ASSIGNMENT ▸ Give the total of lines holding the word "agent" in the records below, and nothing else.

##### RECORDS TO USE

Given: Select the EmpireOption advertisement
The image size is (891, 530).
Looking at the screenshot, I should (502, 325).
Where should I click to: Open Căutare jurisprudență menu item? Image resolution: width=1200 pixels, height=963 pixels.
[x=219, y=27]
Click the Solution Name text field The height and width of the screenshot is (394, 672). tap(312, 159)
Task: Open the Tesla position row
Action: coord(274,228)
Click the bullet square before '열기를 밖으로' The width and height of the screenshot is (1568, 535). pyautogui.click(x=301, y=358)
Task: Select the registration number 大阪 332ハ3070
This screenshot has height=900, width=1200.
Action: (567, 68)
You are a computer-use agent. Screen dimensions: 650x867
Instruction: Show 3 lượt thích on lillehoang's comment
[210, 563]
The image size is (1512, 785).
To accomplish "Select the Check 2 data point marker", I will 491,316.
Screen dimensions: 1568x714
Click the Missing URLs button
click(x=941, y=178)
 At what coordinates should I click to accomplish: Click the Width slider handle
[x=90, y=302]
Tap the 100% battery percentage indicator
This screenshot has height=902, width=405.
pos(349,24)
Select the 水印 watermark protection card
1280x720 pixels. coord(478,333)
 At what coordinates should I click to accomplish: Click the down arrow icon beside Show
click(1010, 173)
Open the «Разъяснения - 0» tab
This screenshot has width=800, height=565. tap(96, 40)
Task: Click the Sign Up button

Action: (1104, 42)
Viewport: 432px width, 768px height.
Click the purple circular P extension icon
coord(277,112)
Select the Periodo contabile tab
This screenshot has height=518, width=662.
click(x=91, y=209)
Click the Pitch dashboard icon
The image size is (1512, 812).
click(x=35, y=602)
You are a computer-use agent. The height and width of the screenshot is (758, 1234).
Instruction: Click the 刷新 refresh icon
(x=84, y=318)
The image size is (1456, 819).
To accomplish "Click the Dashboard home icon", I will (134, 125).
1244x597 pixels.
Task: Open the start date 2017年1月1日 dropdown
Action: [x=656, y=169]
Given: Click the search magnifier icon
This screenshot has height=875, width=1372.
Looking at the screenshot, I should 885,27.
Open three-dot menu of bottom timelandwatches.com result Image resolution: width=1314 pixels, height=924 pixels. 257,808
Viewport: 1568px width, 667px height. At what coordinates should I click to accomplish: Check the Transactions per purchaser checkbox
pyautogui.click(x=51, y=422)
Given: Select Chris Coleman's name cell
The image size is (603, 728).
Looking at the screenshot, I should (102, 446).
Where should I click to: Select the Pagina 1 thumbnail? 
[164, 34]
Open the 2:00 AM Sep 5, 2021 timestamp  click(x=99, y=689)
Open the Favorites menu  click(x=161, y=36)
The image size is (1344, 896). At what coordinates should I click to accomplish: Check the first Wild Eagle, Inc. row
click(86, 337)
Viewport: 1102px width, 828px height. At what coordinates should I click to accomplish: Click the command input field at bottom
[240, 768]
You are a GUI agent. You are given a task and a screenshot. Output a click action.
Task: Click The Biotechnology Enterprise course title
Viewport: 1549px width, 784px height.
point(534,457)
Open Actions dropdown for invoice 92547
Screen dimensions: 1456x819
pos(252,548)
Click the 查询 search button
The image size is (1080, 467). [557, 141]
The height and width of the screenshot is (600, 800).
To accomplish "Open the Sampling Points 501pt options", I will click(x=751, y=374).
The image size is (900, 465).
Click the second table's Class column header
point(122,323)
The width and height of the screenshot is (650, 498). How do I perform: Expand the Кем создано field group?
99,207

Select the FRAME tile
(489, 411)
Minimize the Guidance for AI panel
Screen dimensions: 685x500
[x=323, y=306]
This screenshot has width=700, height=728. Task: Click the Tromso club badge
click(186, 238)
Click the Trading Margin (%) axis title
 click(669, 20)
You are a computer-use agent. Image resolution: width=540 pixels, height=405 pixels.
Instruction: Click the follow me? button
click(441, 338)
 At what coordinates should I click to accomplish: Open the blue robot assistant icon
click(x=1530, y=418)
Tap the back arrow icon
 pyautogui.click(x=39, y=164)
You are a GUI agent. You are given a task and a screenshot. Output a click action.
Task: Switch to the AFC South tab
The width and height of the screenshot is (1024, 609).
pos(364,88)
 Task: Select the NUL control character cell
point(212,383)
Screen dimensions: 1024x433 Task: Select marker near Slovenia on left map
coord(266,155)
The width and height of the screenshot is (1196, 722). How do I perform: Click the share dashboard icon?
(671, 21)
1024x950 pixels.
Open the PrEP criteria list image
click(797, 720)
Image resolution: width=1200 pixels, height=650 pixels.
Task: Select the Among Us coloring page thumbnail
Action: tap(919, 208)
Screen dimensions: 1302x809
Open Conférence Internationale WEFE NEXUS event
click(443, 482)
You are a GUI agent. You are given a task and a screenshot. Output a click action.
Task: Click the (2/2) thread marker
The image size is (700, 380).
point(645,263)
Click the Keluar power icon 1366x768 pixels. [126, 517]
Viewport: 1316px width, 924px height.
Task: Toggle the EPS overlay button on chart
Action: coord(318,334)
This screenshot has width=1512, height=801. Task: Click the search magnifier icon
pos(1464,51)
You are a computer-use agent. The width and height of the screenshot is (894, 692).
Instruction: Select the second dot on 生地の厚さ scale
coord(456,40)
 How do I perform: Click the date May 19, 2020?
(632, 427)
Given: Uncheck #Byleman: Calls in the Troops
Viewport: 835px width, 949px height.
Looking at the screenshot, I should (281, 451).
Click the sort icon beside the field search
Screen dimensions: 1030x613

##########

ANSWER TO THIS EXERCISE ▸ 7